Глядеть на Эвридику, не заботясь о песне, в нетерпении и безрассудстве забывающего закон желания, вот что такое вдохновение. Значит ли это, что вдохновение превращает красоту ночи в нереальность пустоты, обращает Эвридику в тень, а Орфея - в нечто бесконечно мертвое? Значит ли это, что вдохновение является посему тем проблематичным моментом, когда сущность ночи становится несущественной, а привечающая близость первой ночи - обманчивой ловушкой ночи иной? Именно так, и не иначе. Мы предчувствуем во вдохновении лишь его провал, распознаем только не ведающее пути неистовство. Но если вдохновение возвещает, что Орфей потерпел неудачу и Эвридика потеряна им вторично, возвещает незначительность и пустоту ночи, оно вместе с тем необоримым импульсом понуждает, обращает Орфея как раз к этому провалу и этой незначительности, словно отказаться от поражения несравненно тяжелее, чем отказаться от успеха, словно то, что мы зовем незначимым, несущественным, ошибочным, может раскрыться - для того, кто пойдет на риск и свободно и безудержно его примет, - как источник всякой подлинности.
Вдохновенный и запретный взгляд обрекает Орфея на утрату всего - не только самого себя, не только дневной серьезности, но и сущности ночи - заведомо и неизбежно. Вдохновение сулит Орфею гибель, сулит ей несомненность, не обещая взамен успеха произведению, как и не утверждая в нем ни идеального триумфа Орфея, ни оживления Эвридики. Произведение в той же степени компрометируется вдохновением, в какой Орфей подпадает под его угрозу. В этот миг оно достигает в своей сомнительности предела. Вот почему столь часто и с такой силой и сопротивляется оно тому, что его вдохновляет. И вот почему оно защищает себя, говоря Орфею: "Сохранишь меня, только если на нее не взглянешь". Однако этот запретный поступок и есть именно то, что Орфею должно свершить, чтобы вывести произведение за пределы его обеспечивающего, то, что он может свершить, только забывая о самом произведении, увлекаемый прочь неким желанием, пришедшим к нему из ночи и связанным с нею как со своим истоком. На его взгляд, произведение утрачено. Это и есть то единственное мгновение, когда оно полностью утрачено, когда провозглашается и утверждается нечто более важное, более важности лишенное, нежели произведение. Произведение для Орфея все - за исключением того желанного взгляда, которым оно утрачено, так что только в этом взгляде произведение и может выйти за собственные пределы, воссоединиться с собственным истоком и утвердить себя в невозможности.
Взгляд Орфея - это его окончательный дар произведению, дар, в котором он от него отказывается, в котором он приносит его в жертву, направляясь в безмерном порыве желания к истокам, и в коем он неосознанно направляется опять-таки к произведению, к истокам произведения.
И для Орфея все меркнет в несомненности поражения, оставляя взамен лишь сомнительность произведения - ибо существует ли впрямь когда-либо произведение? Перед самым несомненным шедевром, чье начало ослепляет блеском и уверенностью, мы, тем не менее, сталкиваемся с чем-то меркнущим - произведение внезапно опять становится незримым, его нет и никогда здесь не было. Это внезапное затмение - отдаленное воспоминание о взгляде Орфея, ностальгический возврат к сомнительности истока.

☆ ☆ ☆ ☆ ☆

=== Задание ===
Процитируйте дословно ту часть приведенного выше отрывка о взгляде Орфея, которая открывается словами «Взгляд Орфея - это» и завершается словами «к истокам произведения.».

☆ ☆ ☆ ☆ ☆

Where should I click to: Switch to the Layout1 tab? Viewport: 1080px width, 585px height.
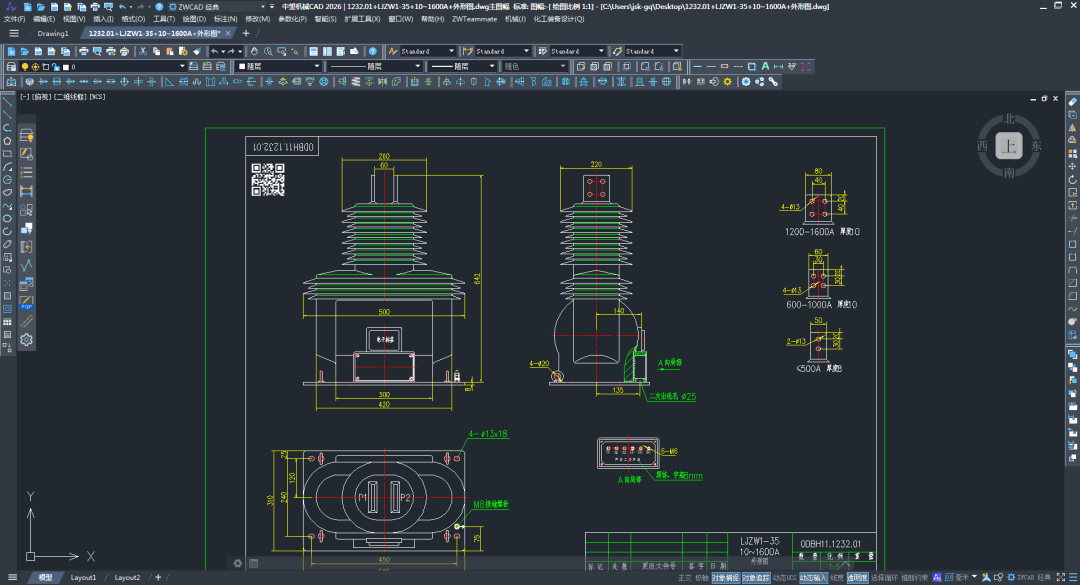coord(83,578)
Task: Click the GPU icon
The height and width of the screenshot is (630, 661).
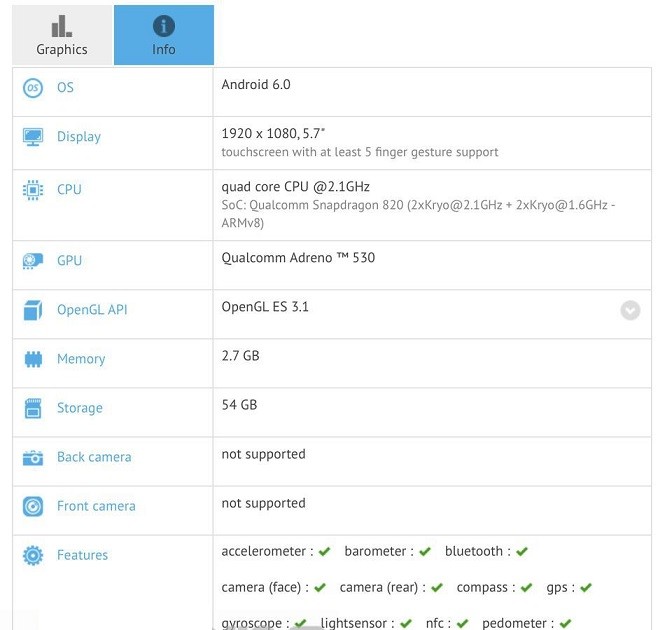Action: point(33,261)
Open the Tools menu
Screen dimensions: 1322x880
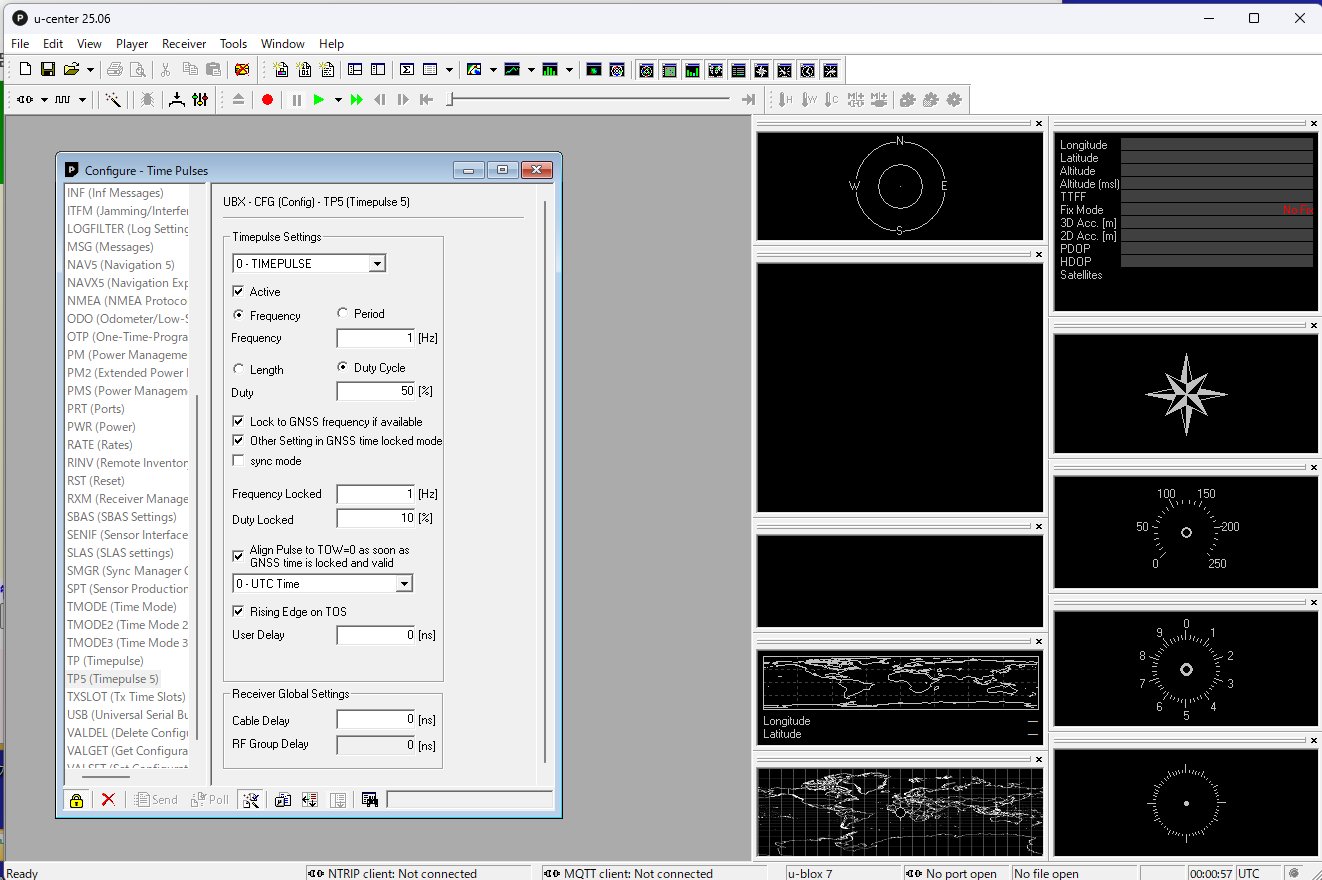coord(233,44)
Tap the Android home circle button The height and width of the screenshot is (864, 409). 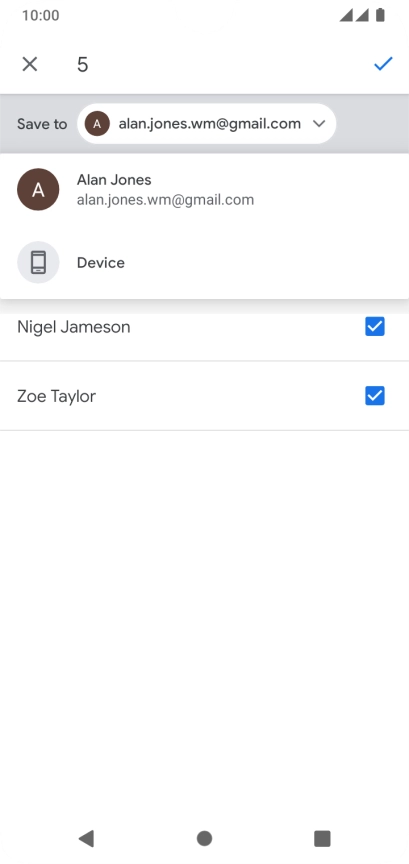204,839
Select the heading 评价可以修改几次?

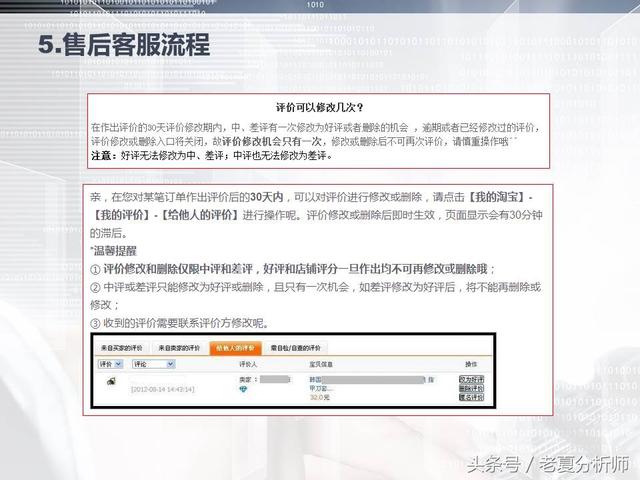[320, 107]
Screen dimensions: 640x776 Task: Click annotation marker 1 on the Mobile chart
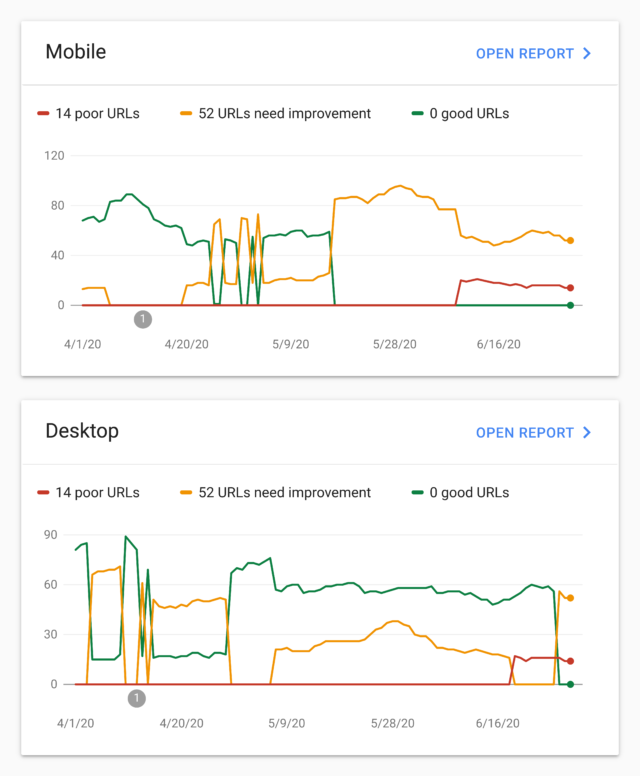[142, 319]
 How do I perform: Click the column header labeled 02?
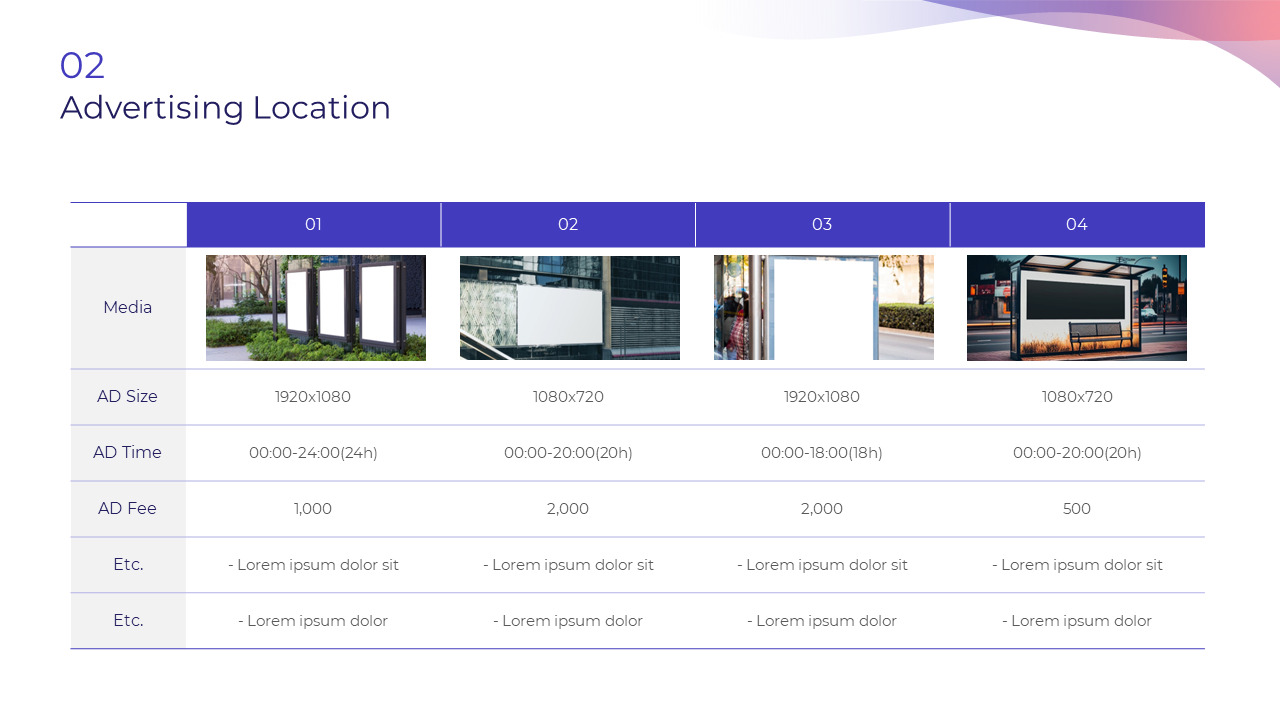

☆ ☆ ☆ ☆ ☆

=== Ответ на задание ===
Взгляд Орфея - это его окончательный дар произведению, дар, в котором он от него отказывается, в котором он приносит его в жертву, направляясь в безмерном порыве желания к истокам, и в коем он неосознанно направляется опять-таки к произведению, к истокам произведения.